··· Listed entries ···

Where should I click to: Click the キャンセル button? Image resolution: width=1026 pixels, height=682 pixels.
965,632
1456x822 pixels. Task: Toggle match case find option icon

···
··· Listed entries ···

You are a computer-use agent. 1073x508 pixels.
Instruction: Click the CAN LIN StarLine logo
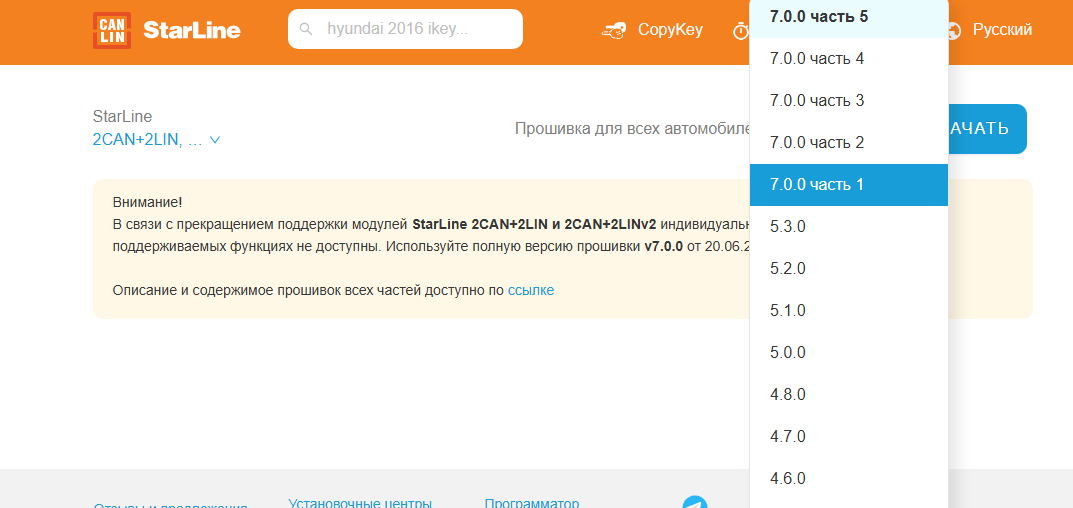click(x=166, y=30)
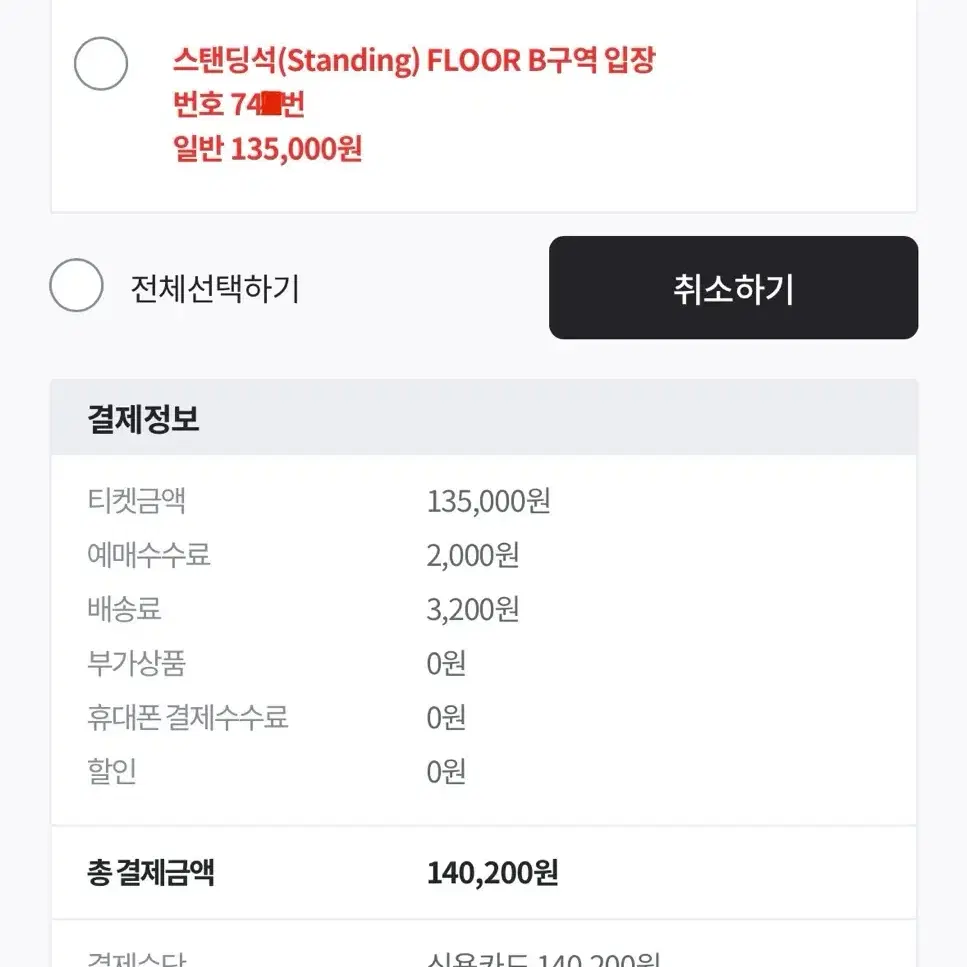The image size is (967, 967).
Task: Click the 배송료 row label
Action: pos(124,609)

···
··· Listed entries ···

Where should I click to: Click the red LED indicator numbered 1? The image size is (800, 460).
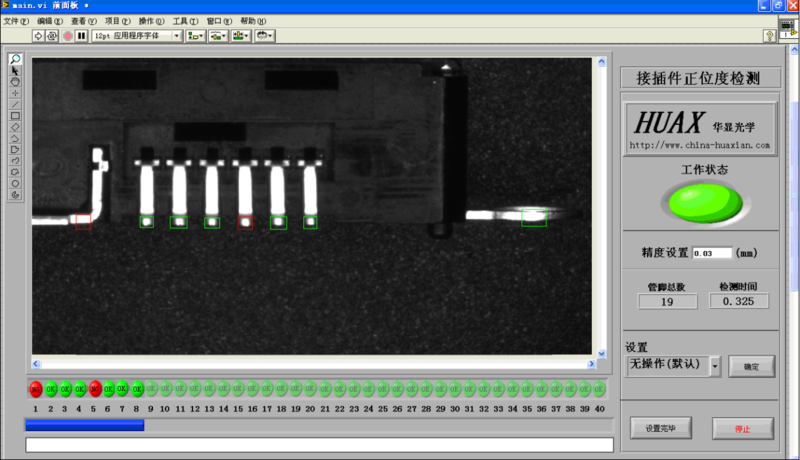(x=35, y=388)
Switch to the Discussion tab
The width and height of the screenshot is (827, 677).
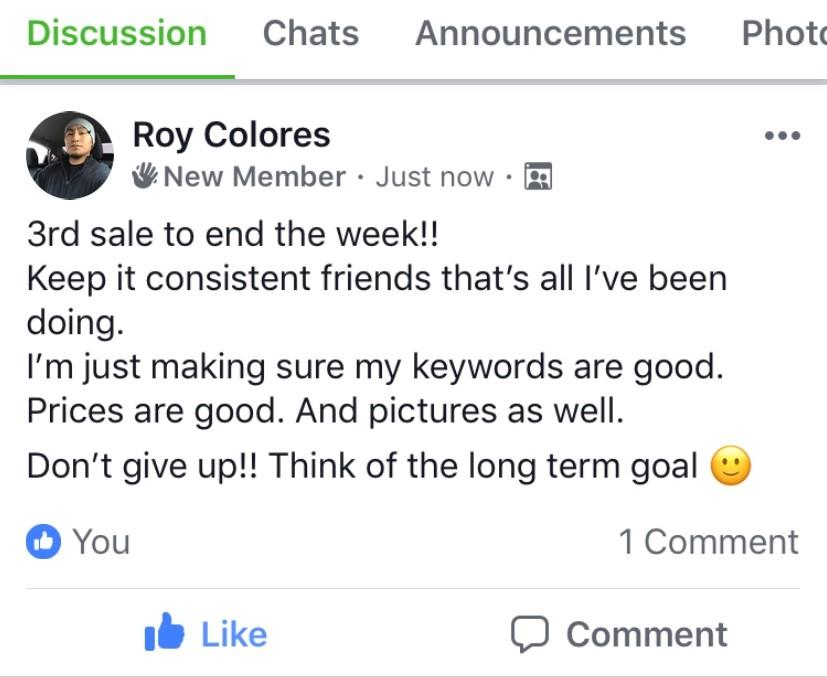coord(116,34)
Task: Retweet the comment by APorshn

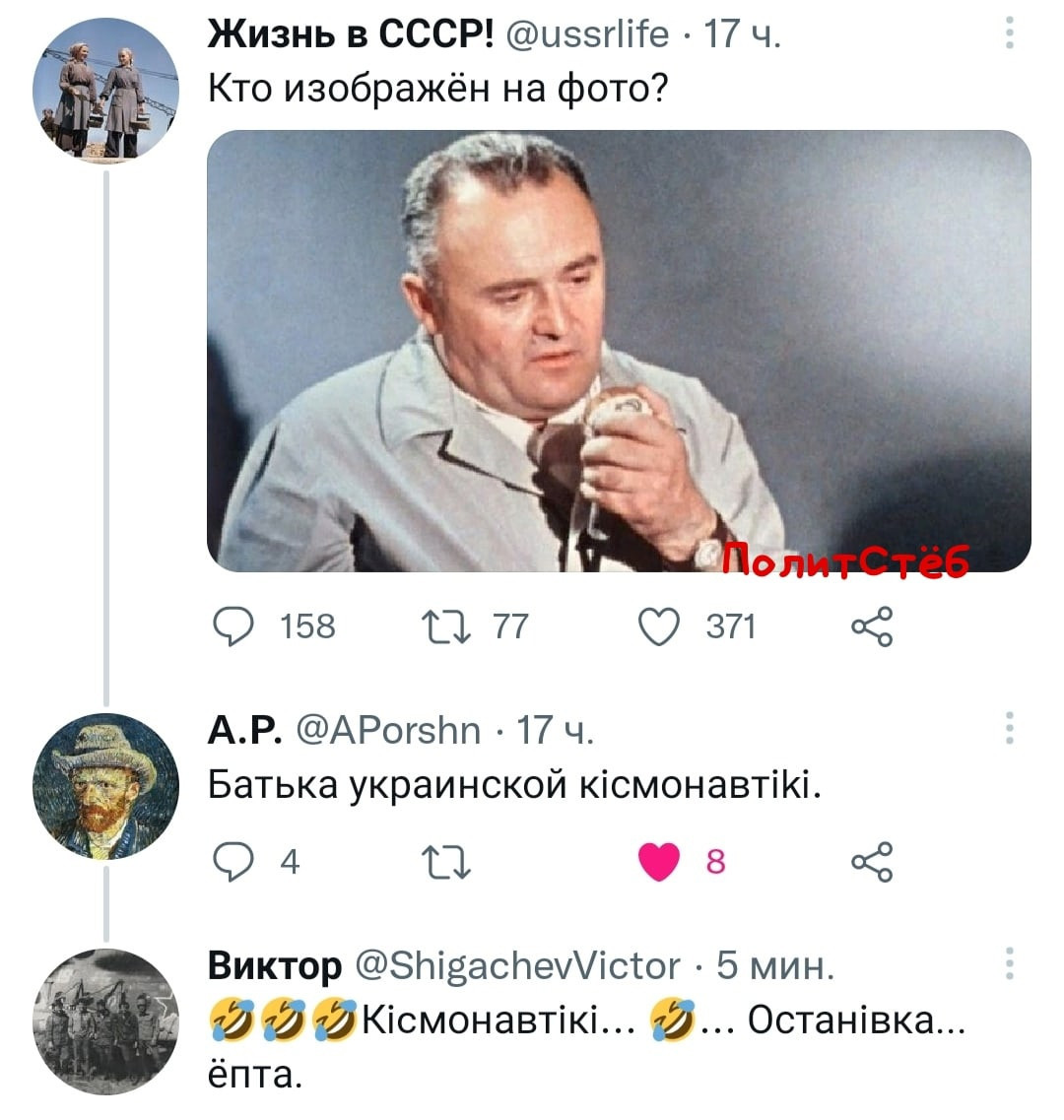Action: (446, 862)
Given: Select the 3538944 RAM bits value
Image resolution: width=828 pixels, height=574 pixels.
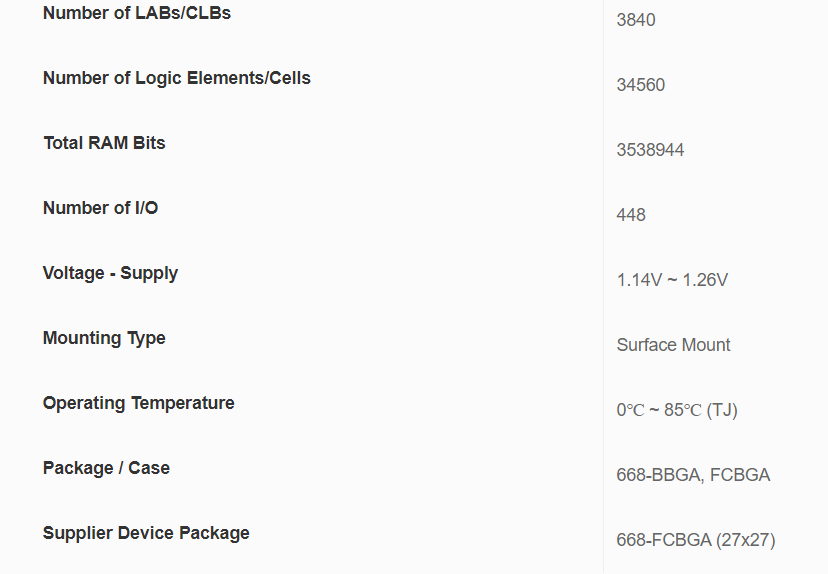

···

Work order: Repeat exactly the lines above, beginning at the one containing "Task: Retweet the comment by APorshn" and ending at the one containing "Image resolution: width=828". Do not carry over any pictures.

Response:
Task: Retweet the comment by APorshn

Action: (446, 862)
Given: Select the 3538944 RAM bits value
Image resolution: width=828 pixels, height=574 pixels.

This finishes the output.